May 9, 2006 - It's getting hot over here!
Things are heating up over here, in both the literal and figurative senses. Today was somewhere around 25C (77F), a bit toasty for my usual longsleeve getup. Worse, at my university class, we're faced with a choice of a stuffy classroom or an inaudible one, at the behest of the traffic-plagued main drag through the university district in Sinchon, which conveniently runs right past our window.

I did mention that life is heating up figuratively. In the sense that my workload is tilting closer towards the level of, say, "hell", I suppose it's a legitimate claim. Last weekend practically all of my writing students came back from their mid-term exam hiatus and bombarded me with essays to mark. I'm not insinuating that they voluntarily handed in such a heavy load.. it's simply the result of teaching 4 TOEFL writing classes (NB: don't try this at home), each with 6-13 students and two essays a head. That makes me the happiest bloke in the writing department one day each month (payday) and the sorriest chump for the other 30 days.

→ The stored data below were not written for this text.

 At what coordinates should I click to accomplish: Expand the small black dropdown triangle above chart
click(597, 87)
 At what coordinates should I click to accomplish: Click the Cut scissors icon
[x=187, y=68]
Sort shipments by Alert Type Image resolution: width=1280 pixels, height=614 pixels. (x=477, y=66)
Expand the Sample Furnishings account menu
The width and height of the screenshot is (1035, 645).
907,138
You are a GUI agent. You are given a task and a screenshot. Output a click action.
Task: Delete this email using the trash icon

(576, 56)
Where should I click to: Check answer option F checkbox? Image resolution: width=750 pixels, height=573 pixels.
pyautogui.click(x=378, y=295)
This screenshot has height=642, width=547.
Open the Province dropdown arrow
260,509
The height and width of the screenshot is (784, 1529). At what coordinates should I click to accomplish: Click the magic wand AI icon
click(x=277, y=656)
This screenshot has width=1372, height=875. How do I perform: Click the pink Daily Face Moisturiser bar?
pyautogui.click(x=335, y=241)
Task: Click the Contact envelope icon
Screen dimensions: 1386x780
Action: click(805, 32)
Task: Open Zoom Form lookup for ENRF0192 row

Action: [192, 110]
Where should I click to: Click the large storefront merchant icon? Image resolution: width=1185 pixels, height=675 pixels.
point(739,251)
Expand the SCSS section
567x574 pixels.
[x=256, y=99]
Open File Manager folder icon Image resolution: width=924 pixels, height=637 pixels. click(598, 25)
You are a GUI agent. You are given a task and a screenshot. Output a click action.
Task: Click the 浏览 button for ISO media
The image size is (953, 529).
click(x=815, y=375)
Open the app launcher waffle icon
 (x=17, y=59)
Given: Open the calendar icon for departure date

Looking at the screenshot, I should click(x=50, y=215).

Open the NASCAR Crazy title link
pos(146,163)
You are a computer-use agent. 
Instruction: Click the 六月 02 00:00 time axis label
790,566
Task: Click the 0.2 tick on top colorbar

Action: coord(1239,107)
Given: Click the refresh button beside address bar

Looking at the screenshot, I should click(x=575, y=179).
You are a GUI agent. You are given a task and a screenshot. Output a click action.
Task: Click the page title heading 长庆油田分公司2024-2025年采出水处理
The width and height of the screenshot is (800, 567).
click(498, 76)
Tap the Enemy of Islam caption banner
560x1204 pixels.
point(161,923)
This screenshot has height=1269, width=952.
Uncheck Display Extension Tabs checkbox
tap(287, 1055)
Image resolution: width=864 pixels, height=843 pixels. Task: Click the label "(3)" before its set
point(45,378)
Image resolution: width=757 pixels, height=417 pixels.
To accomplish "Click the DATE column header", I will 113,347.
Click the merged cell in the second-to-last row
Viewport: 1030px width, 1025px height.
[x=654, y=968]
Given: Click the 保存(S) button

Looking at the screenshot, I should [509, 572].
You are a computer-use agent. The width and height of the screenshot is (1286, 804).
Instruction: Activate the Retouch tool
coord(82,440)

Also at Seogang Univ. (Korean language classes), this is our final week of class. It's been just under two and half months of an intense 9am-1pm, Mon to Fri, curriculum, where during this time I've no doubt quadrupled my vocabulary and overcome my weak spots: listening and speaking. At this point I'm confident enough to get past what I observed last summer as First Date Syndrome: having only enough lingual ability to impress one's date for one evening, where thereafter, conversing about the weather gets old real quick. Rather, after having completed level 2 at Seogang University, I can tell you not only the weather, but what my friend thinks about the weather too! ^^ Actually I saw the fruits of all this effort a couple weeks back when I hung out with one of my professors for an evening, covering quite a range of topics (in Korean) from family issues to human rights in China (that one didn't last long, but...). Also today in class we held a mock job fair with students from other classrooms, which was rather successful. Job interviews are nasty because one has to resort to the rarely-used impersonal, honorific form (there's actually a conjugation used only for news broadcasts, military subordinates, and... job interviews). Throughout the class I played a representative for GS25 (a 7-11 equivalent) and hired a French girl who offered to start work that day for a humble salary. Later on as we switched roles, I got the post as a foreign language teacher at Seogang! (considering the amount of paid vacation time that university instructors get here, this is something well worth considering if I'm to stick around any longer than 6 more months).